▸ **Exercise instructions**
Give again, unaltered, the lines of the listing below that run from the line having "The image size is (800, 361)." through the line having "Task: Click the bullet".

===== Provided entries =====

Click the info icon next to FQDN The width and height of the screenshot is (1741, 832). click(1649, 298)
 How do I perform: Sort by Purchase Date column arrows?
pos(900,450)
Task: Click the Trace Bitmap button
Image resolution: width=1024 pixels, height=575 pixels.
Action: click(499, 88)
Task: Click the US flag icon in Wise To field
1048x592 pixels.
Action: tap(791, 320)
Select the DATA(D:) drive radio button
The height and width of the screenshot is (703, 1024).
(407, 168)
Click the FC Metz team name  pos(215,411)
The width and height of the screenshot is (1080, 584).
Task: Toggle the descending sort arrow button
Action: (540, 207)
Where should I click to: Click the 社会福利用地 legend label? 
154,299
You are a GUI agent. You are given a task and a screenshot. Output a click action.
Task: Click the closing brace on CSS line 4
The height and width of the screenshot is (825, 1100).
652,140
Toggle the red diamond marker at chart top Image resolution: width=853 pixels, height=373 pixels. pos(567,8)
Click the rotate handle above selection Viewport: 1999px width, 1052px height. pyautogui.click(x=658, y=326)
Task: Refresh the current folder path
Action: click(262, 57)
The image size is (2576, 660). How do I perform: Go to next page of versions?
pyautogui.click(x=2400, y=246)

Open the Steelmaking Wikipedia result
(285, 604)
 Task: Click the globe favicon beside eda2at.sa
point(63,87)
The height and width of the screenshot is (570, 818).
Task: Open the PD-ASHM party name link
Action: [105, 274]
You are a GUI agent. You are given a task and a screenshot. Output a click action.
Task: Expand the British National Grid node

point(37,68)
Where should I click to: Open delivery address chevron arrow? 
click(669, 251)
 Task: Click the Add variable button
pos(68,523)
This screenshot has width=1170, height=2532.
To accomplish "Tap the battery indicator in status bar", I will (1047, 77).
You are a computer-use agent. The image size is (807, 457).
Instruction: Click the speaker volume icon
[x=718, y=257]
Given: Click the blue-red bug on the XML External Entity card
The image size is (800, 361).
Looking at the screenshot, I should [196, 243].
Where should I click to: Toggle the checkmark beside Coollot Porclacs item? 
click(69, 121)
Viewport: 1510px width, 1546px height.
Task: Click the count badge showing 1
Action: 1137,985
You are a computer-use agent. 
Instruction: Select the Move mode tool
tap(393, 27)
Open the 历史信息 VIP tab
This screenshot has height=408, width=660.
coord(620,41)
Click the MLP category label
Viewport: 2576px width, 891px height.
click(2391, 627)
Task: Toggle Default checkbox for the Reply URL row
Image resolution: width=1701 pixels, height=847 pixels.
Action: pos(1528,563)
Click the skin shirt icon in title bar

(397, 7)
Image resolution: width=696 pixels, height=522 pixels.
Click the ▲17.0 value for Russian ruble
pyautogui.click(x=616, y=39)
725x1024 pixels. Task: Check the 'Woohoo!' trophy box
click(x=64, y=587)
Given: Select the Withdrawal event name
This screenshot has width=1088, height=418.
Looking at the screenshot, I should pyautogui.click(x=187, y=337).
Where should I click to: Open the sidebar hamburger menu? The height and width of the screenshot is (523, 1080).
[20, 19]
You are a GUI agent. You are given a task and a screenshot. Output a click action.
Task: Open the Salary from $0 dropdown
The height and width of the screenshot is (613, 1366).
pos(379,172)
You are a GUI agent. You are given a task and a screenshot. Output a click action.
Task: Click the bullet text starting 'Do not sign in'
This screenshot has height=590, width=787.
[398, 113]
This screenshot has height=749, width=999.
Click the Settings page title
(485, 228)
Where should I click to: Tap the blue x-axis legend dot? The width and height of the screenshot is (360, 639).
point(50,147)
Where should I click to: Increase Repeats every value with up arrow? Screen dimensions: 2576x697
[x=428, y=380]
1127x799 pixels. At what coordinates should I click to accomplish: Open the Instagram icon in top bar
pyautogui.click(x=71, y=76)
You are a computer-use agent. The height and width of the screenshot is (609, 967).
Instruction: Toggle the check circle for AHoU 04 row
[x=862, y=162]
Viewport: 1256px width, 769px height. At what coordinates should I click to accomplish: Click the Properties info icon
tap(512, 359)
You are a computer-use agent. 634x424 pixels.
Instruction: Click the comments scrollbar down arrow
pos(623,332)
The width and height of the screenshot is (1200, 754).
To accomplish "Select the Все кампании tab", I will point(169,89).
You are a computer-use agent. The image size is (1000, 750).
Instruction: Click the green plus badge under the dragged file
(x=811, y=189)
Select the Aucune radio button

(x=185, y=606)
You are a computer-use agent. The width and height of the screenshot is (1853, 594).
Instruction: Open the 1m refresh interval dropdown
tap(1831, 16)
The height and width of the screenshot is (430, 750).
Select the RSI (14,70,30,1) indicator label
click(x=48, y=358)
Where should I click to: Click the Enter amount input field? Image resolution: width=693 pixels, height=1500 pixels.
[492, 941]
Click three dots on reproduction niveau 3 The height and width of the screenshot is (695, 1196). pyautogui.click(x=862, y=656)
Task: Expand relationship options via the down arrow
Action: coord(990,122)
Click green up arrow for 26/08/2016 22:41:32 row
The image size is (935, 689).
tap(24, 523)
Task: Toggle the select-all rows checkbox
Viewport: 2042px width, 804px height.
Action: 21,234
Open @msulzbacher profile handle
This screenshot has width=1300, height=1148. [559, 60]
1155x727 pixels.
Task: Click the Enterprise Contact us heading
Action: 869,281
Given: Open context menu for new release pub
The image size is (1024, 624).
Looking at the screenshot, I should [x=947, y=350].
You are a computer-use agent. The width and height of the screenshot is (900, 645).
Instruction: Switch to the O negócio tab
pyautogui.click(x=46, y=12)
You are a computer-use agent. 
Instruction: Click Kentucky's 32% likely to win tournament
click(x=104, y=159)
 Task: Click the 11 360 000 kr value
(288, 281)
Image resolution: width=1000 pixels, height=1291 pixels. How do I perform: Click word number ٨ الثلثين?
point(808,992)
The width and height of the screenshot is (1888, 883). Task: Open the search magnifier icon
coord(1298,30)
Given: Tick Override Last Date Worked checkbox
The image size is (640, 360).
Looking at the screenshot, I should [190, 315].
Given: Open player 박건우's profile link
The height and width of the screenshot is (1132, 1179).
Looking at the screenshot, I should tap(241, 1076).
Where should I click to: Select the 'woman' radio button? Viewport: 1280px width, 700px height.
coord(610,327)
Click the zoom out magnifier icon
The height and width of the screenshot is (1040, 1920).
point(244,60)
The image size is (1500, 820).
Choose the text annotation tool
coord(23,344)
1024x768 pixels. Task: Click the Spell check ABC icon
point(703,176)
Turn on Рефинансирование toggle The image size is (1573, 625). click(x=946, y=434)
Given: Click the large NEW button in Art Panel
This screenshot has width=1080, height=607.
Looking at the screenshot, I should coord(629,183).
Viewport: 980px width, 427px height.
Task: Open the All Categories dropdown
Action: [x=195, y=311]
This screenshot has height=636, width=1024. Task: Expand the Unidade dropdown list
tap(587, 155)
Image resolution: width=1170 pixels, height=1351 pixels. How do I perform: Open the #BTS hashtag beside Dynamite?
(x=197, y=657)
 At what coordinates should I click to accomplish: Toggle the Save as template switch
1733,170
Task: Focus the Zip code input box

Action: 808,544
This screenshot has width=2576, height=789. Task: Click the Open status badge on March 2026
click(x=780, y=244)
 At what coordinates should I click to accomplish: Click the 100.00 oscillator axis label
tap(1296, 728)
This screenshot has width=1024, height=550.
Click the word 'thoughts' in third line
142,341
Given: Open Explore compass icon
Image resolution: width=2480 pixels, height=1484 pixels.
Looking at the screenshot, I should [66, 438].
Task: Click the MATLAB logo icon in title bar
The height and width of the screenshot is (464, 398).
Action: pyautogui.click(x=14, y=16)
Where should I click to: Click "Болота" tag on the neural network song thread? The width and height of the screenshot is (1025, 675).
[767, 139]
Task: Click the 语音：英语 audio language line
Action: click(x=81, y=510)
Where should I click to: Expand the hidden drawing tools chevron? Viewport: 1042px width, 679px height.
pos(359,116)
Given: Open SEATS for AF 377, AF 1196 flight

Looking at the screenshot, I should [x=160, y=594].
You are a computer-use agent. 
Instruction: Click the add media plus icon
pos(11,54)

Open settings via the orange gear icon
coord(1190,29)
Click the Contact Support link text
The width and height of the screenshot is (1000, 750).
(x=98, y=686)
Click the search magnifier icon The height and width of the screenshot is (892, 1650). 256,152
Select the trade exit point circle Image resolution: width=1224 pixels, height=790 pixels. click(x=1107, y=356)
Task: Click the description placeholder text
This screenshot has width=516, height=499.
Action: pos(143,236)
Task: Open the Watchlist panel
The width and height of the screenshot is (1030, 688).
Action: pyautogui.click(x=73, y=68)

=====

▸ **Your response**
The image size is (800, 361).
Looking at the screenshot, I should [196, 243].
Where should I click to: Toggle the checkmark beside Coollot Porclacs item? 
click(69, 121)
Viewport: 1510px width, 1546px height.
Task: Click the count badge showing 1
Action: 1137,985
You are a computer-use agent. 
Instruction: Select the Move mode tool
tap(393, 27)
Open the 历史信息 VIP tab
This screenshot has height=408, width=660.
coord(620,41)
Click the MLP category label
Viewport: 2576px width, 891px height.
click(2391, 627)
Task: Toggle Default checkbox for the Reply URL row
Image resolution: width=1701 pixels, height=847 pixels.
Action: pos(1528,563)
Click the skin shirt icon in title bar

(397, 7)
Image resolution: width=696 pixels, height=522 pixels.
Click the ▲17.0 value for Russian ruble
pyautogui.click(x=616, y=39)
725x1024 pixels. Task: Check the 'Woohoo!' trophy box
click(x=64, y=587)
Given: Select the Withdrawal event name
This screenshot has width=1088, height=418.
Looking at the screenshot, I should pyautogui.click(x=187, y=337).
Where should I click to: Open the sidebar hamburger menu? The height and width of the screenshot is (523, 1080).
[20, 19]
You are a GUI agent. You are given a task and a screenshot. Output a click action.
Task: Open the Salary from $0 dropdown
The height and width of the screenshot is (613, 1366).
pos(379,172)
You are a GUI agent. You are given a task and a screenshot. Output a click action.
Task: Click the bullet text starting 'Do not sign in'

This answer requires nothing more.